Ankur Gupta <sup>\*1</sup>, Dhananjay Palshikar <sup>†1</sup>, Mithila Paryekar <sup>‡1</sup>, Sushant Bhardwaj <sup>§1</sup>, and Yasser Mohammed <sup>¶1</sup>

<sup>1</sup>Department of Electrical Engineering, Columbia University

March 20, 2012

### Abstract

This document specifies the design of Hardware Accelerated Market Order Packet Generator. The designed system aims at accelerating the release of packets on the network. Optimization is acheived in terms of reducing the latency, decreasing the data uploaded on the Avalon bus which will eventually lead to power optimization. A software application running on a soft-processor would change the transaction-data going over the network in runtime. This document describes the overall architecture of the system, along with describing the design of the custom ethernet Typically the ethernet controller should be accelerator. capable of receiving and sending data over the network. Our implementation will accelerate the sending of data to the network. The receiving of data will still be handled in software.
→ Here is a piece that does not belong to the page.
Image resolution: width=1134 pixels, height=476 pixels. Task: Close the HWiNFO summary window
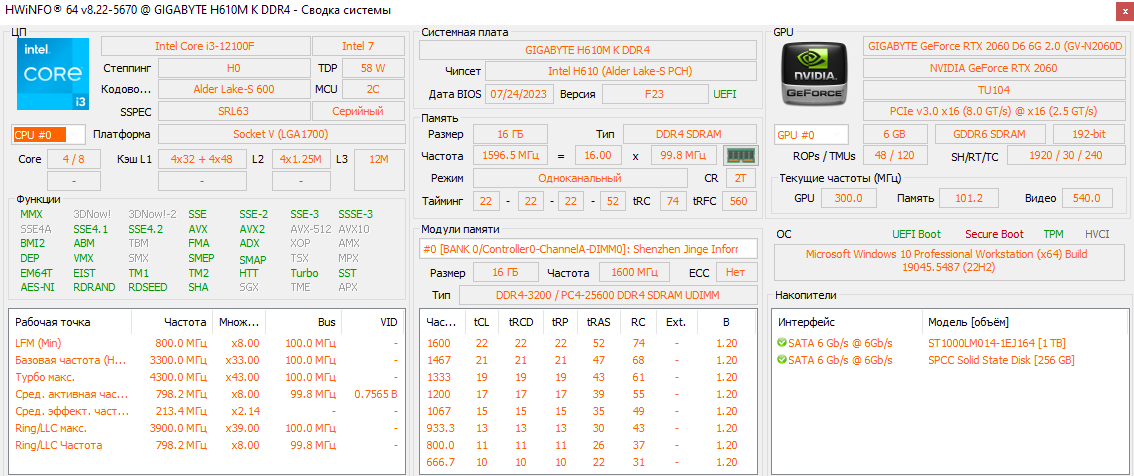tap(1116, 10)
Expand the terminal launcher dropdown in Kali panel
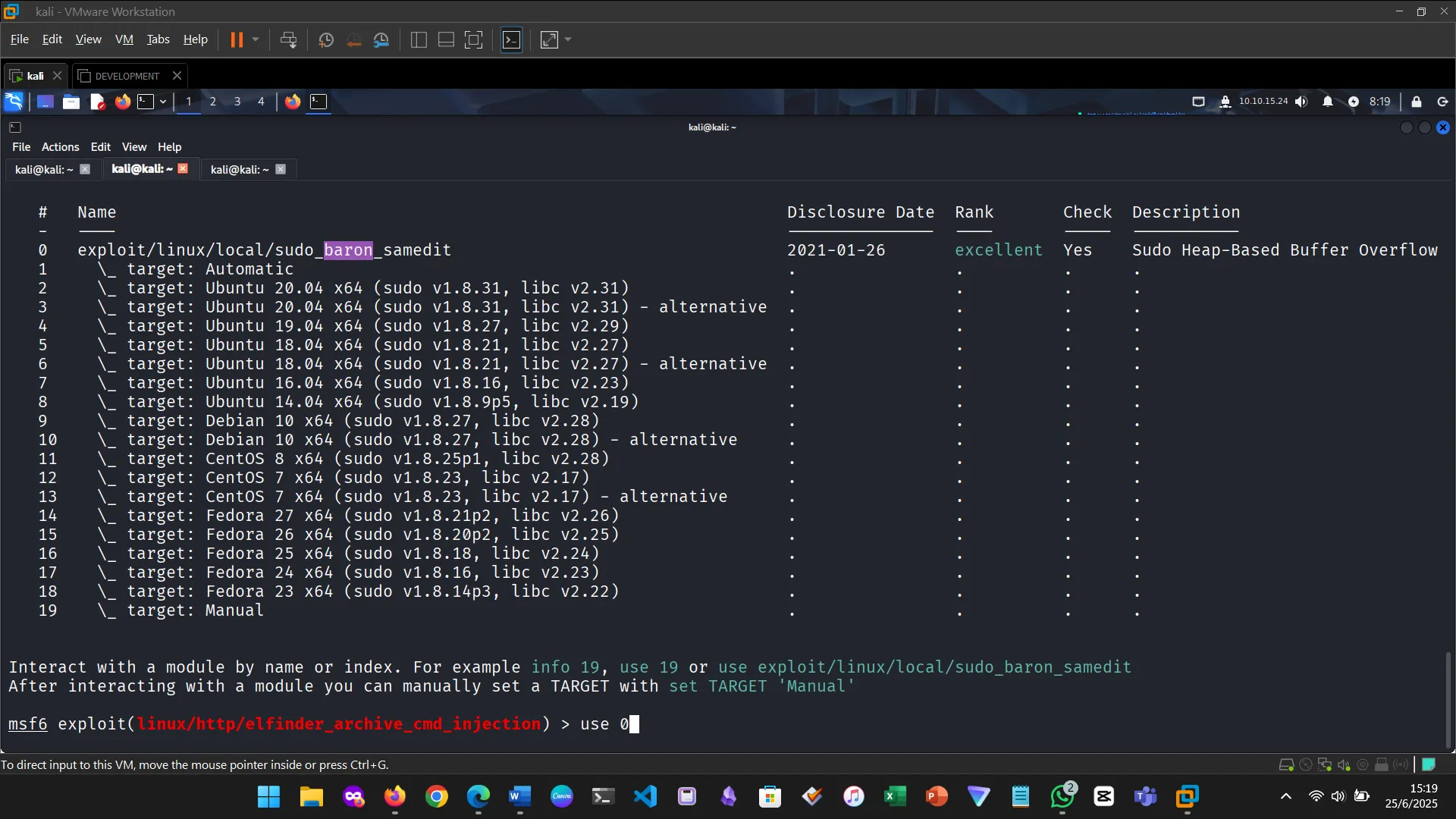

Keywords. FPGA, Nios II, ethernet accelerator

### 1 Introduction

Various applications now days require the fast transmission of data in the order of giagbytes per second. High frequency trading used in stock markets is one such example. A major bottleneck in any such system is the overhead of the Operating System due to the limitation of CPU speed. This occurs since packetization is implemented using software application. The speed of these systems can be greatly increased if packetization is done in hardware instead.

The duration of time we plan to minimize is: from the point when the user initiates the transaction through a software application, to the point when the ethernet controller puts the data on the network.

Our system would implement the transport layer processing along with the software interface of DM9000A ethernet controller on an FPGA. The FPGA will also have on board a soft-processor which would serve as an end point and a source of input for our custom hardware component. The system will be developed for the Altera DE-2 FPGA board.

### 2 Architecture

In the Lab 2 assignment of the Embedded Systems Course, we implemented UDP-chat application which implemented the UDP packetization in software. The architecture of the Lab 2 assignment is shown in Fig.1(a), and is further described in the following section. The system we would implement has been shown in Fig.1(b). The accelerated ethernet controller would listen on the avalon bus, for data from the application.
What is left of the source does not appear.